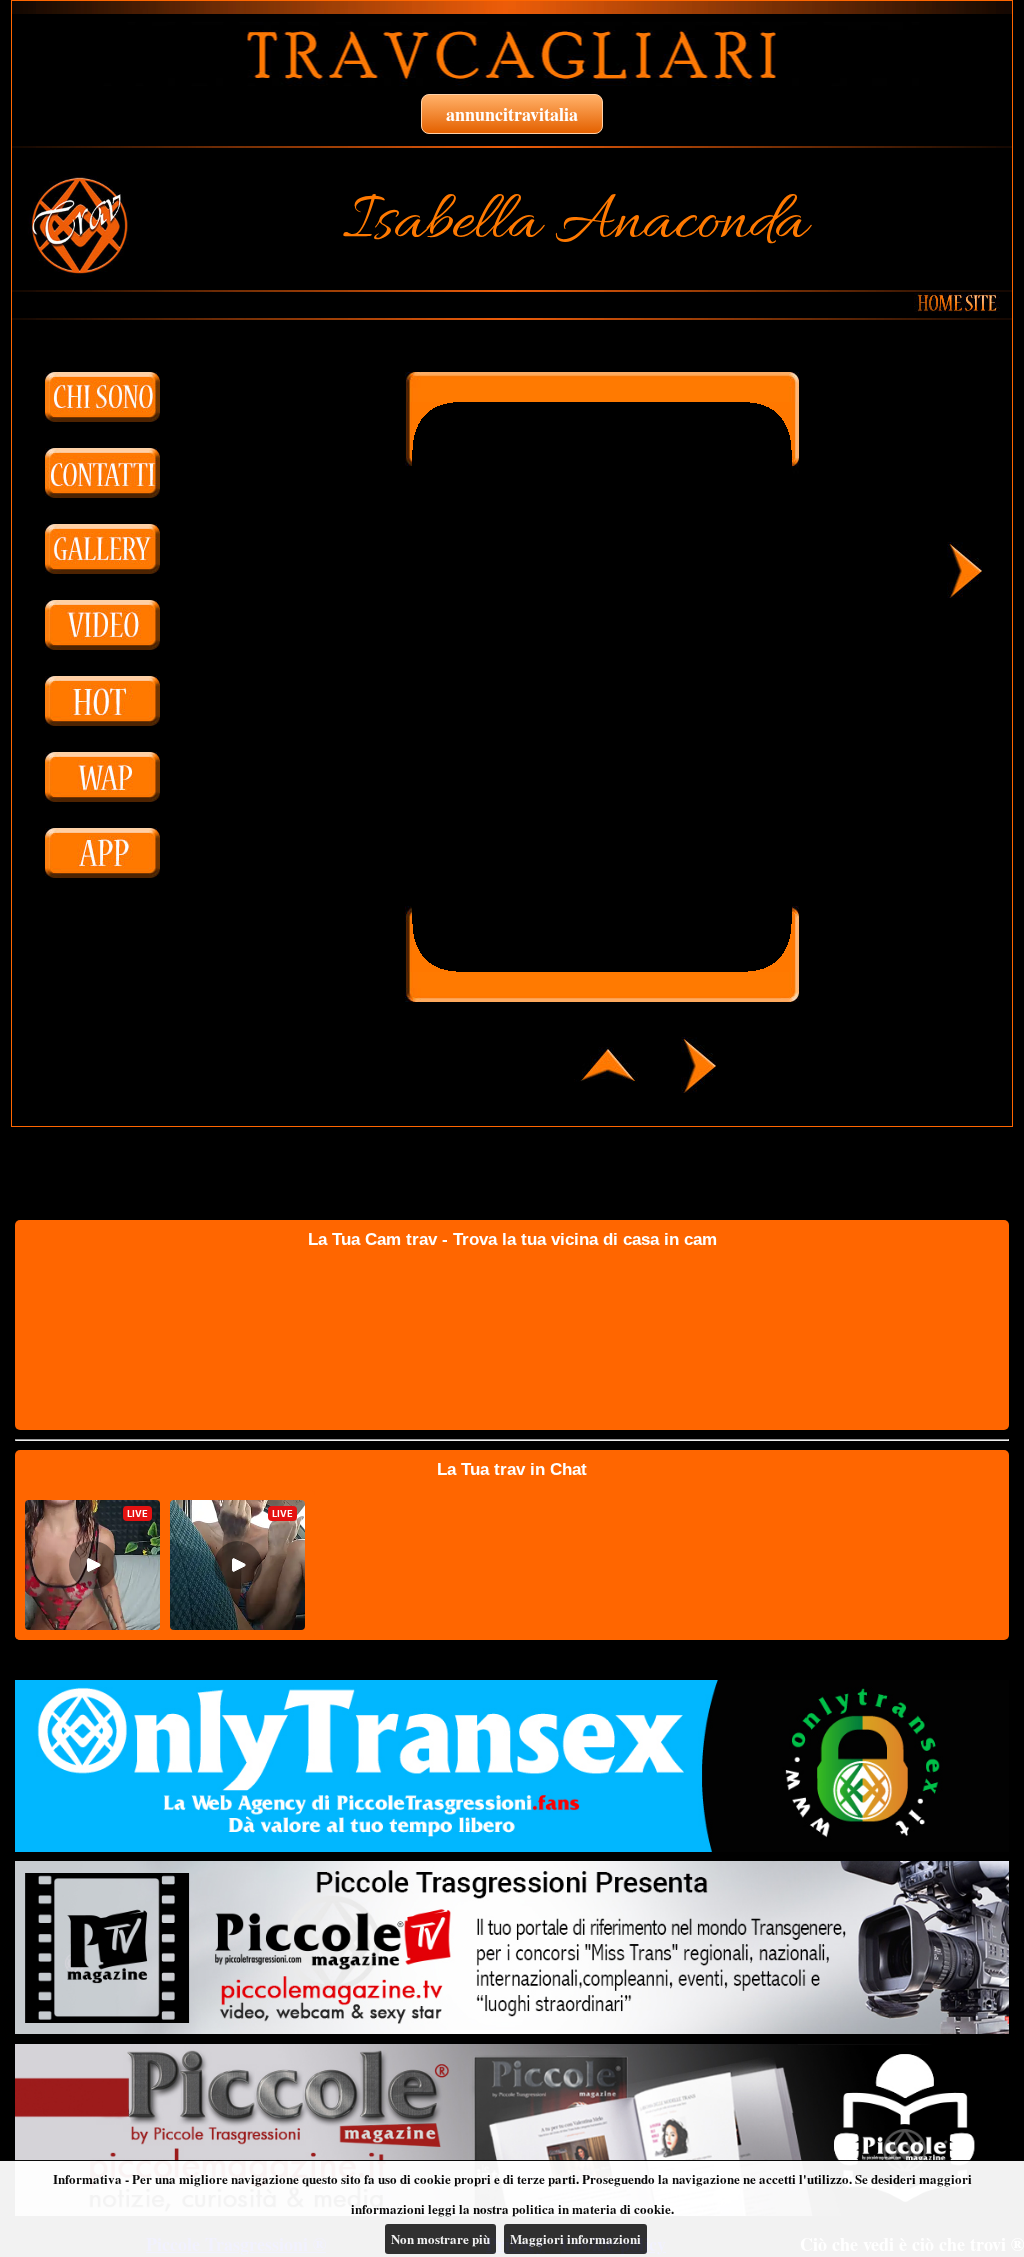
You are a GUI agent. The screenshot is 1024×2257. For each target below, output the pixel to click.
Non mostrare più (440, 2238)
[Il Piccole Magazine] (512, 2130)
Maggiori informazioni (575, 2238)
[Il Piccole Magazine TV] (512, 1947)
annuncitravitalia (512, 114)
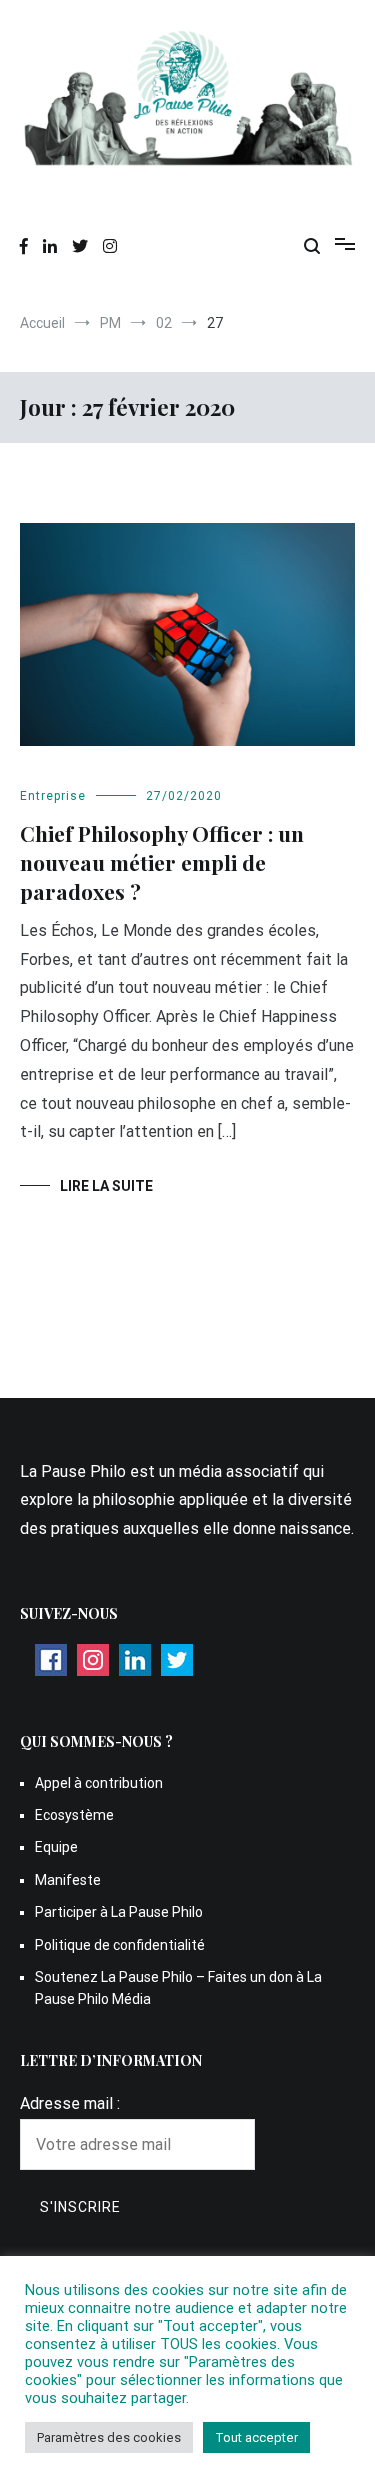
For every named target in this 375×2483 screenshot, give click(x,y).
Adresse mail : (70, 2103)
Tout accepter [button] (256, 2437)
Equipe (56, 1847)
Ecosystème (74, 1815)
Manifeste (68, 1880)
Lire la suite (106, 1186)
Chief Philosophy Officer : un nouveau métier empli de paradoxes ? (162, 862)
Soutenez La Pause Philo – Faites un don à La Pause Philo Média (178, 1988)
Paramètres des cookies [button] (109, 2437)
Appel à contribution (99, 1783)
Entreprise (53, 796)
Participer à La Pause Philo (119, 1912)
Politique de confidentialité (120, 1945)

==============================

[Work task] From the material above, output every line exactly as written, dropping any picture.

[Completed exercise]
You are a GUI agent. The screenshot is 1024×2257. For each target below, output the pixel to click.
Non mostrare più (440, 2238)
[Il Piccole Magazine] (512, 2130)
Maggiori informazioni (575, 2238)
[Il Piccole Magazine TV] (512, 1947)
annuncitravitalia (512, 114)
For every named target in this 375×2483 screenshot, give click(x,y).
Adresse mail : (70, 2103)
Tout accepter [button] (256, 2437)
Equipe (56, 1847)
Ecosystème (74, 1815)
Manifeste (68, 1880)
Lire la suite (106, 1186)
Chief Philosophy Officer : un nouveau métier empli de paradoxes ? (162, 862)
Soutenez La Pause Philo – Faites un don à La Pause Philo Média (178, 1988)
Paramètres des cookies [button] (109, 2437)
Appel à contribution (99, 1783)
Entreprise (53, 796)
Participer à La Pause Philo (119, 1912)
Politique de confidentialité (120, 1945)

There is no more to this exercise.